Lake Sagami (相模湖, Sagami-ko) is an artificial lake located in Midori-ku, Sagamihara, Kanagawa in Japan's Kantō region. Created in 1947 after the Sagami River was dammed, it serves as use for recreational and hydroelectric purposes. The lake also served as venue for canoeing events at the 1964 Summer Olympics held in Tokyo, located 60 km from the lake.

==Water and land usage surrounding the lake==
Typical lake flows (in m^{3}/s) are 85 hydroelectric, 10.34 domestic, 4.16 irrigation, and 2.15 industrial. Land usage is 87.5% natural, 4.6% agricultural, and 7.9% other.
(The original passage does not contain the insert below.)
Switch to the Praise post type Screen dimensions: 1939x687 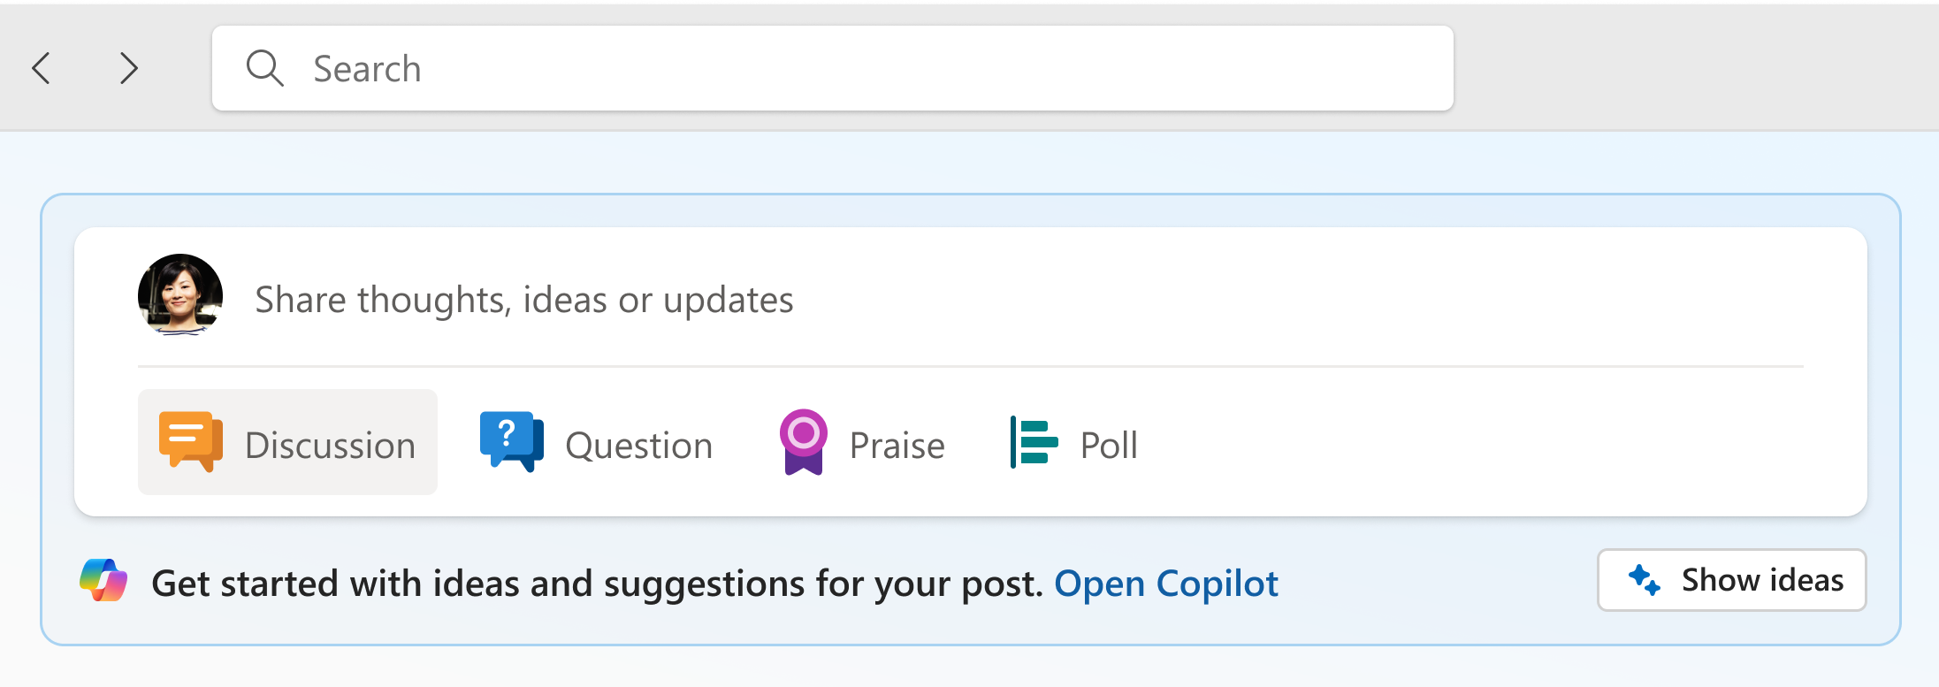[x=862, y=442]
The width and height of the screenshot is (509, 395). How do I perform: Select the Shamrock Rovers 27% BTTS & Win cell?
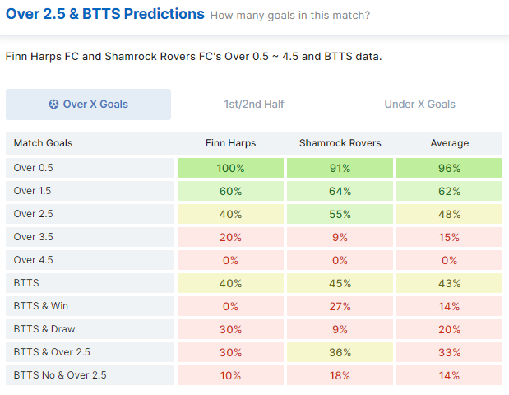pyautogui.click(x=340, y=306)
Eutrophication issues have been a serious issue of the lake that was first observed in 1967. The main issue was microcystis algae bloom and reached its highest cell count of 2,500,000 cells/mL in July–October 1979 (data from 1985). Most vegetation grown around the lake are grassland and weeds while most crops grown are rice and vegetables. Fertilizer application for crops near the lake is moderate.

==Recreational uses==
The lake's creation in 1947 displaced the careers of many local fishermen in the area. In return for their livelihood being taken away, many of these families were offered rental boats in the new lake. No private boats are allowed on the lake as a result. To compensate for the loss of the smelt, black bass from the United States was imported to the lake as was Prussian carp. Because of the bass, the lake is a popular recreational fishing area. The lake is also used for couples dating for boat rides and families. Row boat standard daily rental rates are ¥3000 for one person, ¥4500 for two people, and ¥6000 for three people.

Several scenes of the lake, 2025

==Water treatment==
In 1984, there were 170 industrial and four municipal sewage treatment plants surrounding the lake.